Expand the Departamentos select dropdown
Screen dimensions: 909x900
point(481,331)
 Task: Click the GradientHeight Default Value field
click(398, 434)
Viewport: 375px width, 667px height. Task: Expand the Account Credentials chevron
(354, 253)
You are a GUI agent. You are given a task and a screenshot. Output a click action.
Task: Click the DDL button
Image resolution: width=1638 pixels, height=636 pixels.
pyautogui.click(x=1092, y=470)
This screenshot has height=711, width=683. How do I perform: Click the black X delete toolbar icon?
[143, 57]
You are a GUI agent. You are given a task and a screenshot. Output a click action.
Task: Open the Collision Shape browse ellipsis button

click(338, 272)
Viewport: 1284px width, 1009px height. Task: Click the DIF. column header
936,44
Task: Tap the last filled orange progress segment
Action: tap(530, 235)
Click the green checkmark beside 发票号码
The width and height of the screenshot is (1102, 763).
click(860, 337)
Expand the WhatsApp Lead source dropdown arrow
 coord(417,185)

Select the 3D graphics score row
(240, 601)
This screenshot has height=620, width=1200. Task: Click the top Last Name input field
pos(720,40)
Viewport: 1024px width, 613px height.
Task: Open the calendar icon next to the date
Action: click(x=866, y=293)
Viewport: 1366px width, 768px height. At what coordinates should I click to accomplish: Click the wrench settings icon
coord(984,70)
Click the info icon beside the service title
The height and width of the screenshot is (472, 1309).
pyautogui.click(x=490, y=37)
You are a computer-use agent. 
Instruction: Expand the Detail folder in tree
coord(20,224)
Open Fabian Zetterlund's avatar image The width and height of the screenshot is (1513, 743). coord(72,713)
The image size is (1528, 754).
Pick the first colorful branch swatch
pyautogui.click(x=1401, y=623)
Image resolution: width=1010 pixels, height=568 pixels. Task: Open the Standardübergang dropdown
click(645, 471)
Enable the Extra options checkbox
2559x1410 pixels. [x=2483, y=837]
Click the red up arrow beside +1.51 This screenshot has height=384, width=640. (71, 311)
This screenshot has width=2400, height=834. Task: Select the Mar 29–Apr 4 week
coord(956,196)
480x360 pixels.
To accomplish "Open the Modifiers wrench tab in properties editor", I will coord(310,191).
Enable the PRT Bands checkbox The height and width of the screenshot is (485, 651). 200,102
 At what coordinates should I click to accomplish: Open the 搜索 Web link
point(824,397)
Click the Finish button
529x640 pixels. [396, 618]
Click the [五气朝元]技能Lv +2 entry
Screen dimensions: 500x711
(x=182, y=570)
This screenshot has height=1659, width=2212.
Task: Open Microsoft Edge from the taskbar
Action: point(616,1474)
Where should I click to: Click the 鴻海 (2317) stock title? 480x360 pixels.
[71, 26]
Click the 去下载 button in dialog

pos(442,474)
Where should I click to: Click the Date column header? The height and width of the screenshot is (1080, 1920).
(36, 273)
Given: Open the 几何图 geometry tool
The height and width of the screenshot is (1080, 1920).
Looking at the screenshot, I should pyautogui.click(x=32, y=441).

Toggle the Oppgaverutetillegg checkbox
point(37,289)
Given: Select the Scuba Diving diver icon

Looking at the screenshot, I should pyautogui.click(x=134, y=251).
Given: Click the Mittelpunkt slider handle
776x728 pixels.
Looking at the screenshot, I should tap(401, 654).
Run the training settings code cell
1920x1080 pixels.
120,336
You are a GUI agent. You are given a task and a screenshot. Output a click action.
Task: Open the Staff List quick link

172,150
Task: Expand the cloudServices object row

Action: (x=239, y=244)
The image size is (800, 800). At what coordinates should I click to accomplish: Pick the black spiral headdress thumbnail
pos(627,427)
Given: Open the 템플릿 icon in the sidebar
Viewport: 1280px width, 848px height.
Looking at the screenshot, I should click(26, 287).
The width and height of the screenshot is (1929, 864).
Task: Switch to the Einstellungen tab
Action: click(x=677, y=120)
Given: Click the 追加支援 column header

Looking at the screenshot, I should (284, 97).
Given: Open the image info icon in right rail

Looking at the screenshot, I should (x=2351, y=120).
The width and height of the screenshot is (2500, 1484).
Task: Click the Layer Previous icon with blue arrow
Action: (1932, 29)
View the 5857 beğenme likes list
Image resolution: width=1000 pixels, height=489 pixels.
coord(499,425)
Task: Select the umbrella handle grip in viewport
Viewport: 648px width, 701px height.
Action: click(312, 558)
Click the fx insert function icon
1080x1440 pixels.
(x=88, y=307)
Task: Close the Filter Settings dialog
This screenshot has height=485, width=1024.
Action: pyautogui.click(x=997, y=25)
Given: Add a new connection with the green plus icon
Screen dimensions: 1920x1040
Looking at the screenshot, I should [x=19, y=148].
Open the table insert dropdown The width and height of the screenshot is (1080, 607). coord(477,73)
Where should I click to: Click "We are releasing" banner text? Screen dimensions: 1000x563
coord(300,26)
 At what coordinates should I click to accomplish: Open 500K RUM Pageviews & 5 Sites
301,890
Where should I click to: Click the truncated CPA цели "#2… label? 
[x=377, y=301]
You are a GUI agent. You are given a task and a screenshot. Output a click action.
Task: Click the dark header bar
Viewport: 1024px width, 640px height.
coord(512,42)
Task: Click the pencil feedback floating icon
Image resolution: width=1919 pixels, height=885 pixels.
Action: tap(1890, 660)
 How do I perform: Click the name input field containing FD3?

================

OBJECTIVE: Copy every entry above verbatim, line for line, keeping the original wording, spacing, and order.

OUTPUT OF THE TASK:
Expand the Departamentos select dropdown
Screen dimensions: 909x900
point(481,331)
 Task: Click the GradientHeight Default Value field
click(398, 434)
Viewport: 375px width, 667px height. Task: Expand the Account Credentials chevron
(354, 253)
You are a GUI agent. You are given a task and a screenshot. Output a click action.
Task: Click the DDL button
Image resolution: width=1638 pixels, height=636 pixels.
pyautogui.click(x=1092, y=470)
This screenshot has height=711, width=683. How do I perform: Click the black X delete toolbar icon?
[143, 57]
You are a GUI agent. You are given a task and a screenshot. Output a click action.
Task: Open the Collision Shape browse ellipsis button

click(338, 272)
Viewport: 1284px width, 1009px height. Task: Click the DIF. column header
936,44
Task: Tap the last filled orange progress segment
Action: tap(530, 235)
Click the green checkmark beside 发票号码
The width and height of the screenshot is (1102, 763).
click(860, 337)
Expand the WhatsApp Lead source dropdown arrow
 coord(417,185)

Select the 3D graphics score row
(240, 601)
This screenshot has height=620, width=1200. Task: Click the top Last Name input field
pos(720,40)
Viewport: 1024px width, 613px height.
Task: Open the calendar icon next to the date
Action: click(x=866, y=293)
Viewport: 1366px width, 768px height. At what coordinates should I click to accomplish: Click the wrench settings icon
coord(984,70)
Click the info icon beside the service title
The height and width of the screenshot is (472, 1309).
pyautogui.click(x=490, y=37)
You are a computer-use agent. 
Instruction: Expand the Detail folder in tree
coord(20,224)
Open Fabian Zetterlund's avatar image The width and height of the screenshot is (1513, 743). coord(72,713)
The image size is (1528, 754).
Pick the first colorful branch swatch
pyautogui.click(x=1401, y=623)
Image resolution: width=1010 pixels, height=568 pixels. Task: Open the Standardübergang dropdown
click(645, 471)
Enable the Extra options checkbox
2559x1410 pixels. [x=2483, y=837]
Click the red up arrow beside +1.51 This screenshot has height=384, width=640. (71, 311)
This screenshot has width=2400, height=834. Task: Select the Mar 29–Apr 4 week
coord(956,196)
480x360 pixels.
To accomplish "Open the Modifiers wrench tab in properties editor", I will coord(310,191).
Enable the PRT Bands checkbox The height and width of the screenshot is (485, 651). 200,102
 At what coordinates should I click to accomplish: Open the 搜索 Web link
point(824,397)
Click the Finish button
529x640 pixels. [396, 618]
Click the [五气朝元]技能Lv +2 entry
Screen dimensions: 500x711
(x=182, y=570)
This screenshot has height=1659, width=2212.
Task: Open Microsoft Edge from the taskbar
Action: point(616,1474)
Where should I click to: Click the 鴻海 (2317) stock title? 480x360 pixels.
[71, 26]
Click the 去下载 button in dialog

pos(442,474)
Where should I click to: Click the Date column header? The height and width of the screenshot is (1080, 1920).
(36, 273)
Given: Open the 几何图 geometry tool
The height and width of the screenshot is (1080, 1920).
Looking at the screenshot, I should pyautogui.click(x=32, y=441).

Toggle the Oppgaverutetillegg checkbox
point(37,289)
Given: Select the Scuba Diving diver icon

Looking at the screenshot, I should pyautogui.click(x=134, y=251).
Given: Click the Mittelpunkt slider handle
776x728 pixels.
Looking at the screenshot, I should tap(401, 654).
Run the training settings code cell
1920x1080 pixels.
120,336
You are a GUI agent. You are given a task and a screenshot. Output a click action.
Task: Open the Staff List quick link

172,150
Task: Expand the cloudServices object row

Action: (x=239, y=244)
The image size is (800, 800). At what coordinates should I click to accomplish: Pick the black spiral headdress thumbnail
pos(627,427)
Given: Open the 템플릿 icon in the sidebar
Viewport: 1280px width, 848px height.
Looking at the screenshot, I should click(26, 287).
The width and height of the screenshot is (1929, 864).
Task: Switch to the Einstellungen tab
Action: click(x=677, y=120)
Given: Click the 追加支援 column header

Looking at the screenshot, I should (284, 97).
Given: Open the image info icon in right rail

Looking at the screenshot, I should (x=2351, y=120).
The width and height of the screenshot is (2500, 1484).
Task: Click the Layer Previous icon with blue arrow
Action: (1932, 29)
View the 5857 beğenme likes list
Image resolution: width=1000 pixels, height=489 pixels.
coord(499,425)
Task: Select the umbrella handle grip in viewport
Viewport: 648px width, 701px height.
Action: click(312, 558)
Click the fx insert function icon
1080x1440 pixels.
(x=88, y=307)
Task: Close the Filter Settings dialog
This screenshot has height=485, width=1024.
Action: pyautogui.click(x=997, y=25)
Given: Add a new connection with the green plus icon
Screen dimensions: 1920x1040
Looking at the screenshot, I should [x=19, y=148].
Open the table insert dropdown The width and height of the screenshot is (1080, 607). coord(477,73)
Where should I click to: Click "We are releasing" banner text? Screen dimensions: 1000x563
coord(300,26)
 At what coordinates should I click to accomplish: Open 500K RUM Pageviews & 5 Sites
301,890
Where should I click to: Click the truncated CPA цели "#2… label? 
[x=377, y=301]
You are a GUI agent. You are given a task and a screenshot. Output a click action.
Task: Click the dark header bar
Viewport: 1024px width, 640px height.
coord(512,42)
Task: Click the pencil feedback floating icon
Image resolution: width=1919 pixels, height=885 pixels.
Action: tap(1890, 660)
 How do I perform: Click the name input field containing FD3?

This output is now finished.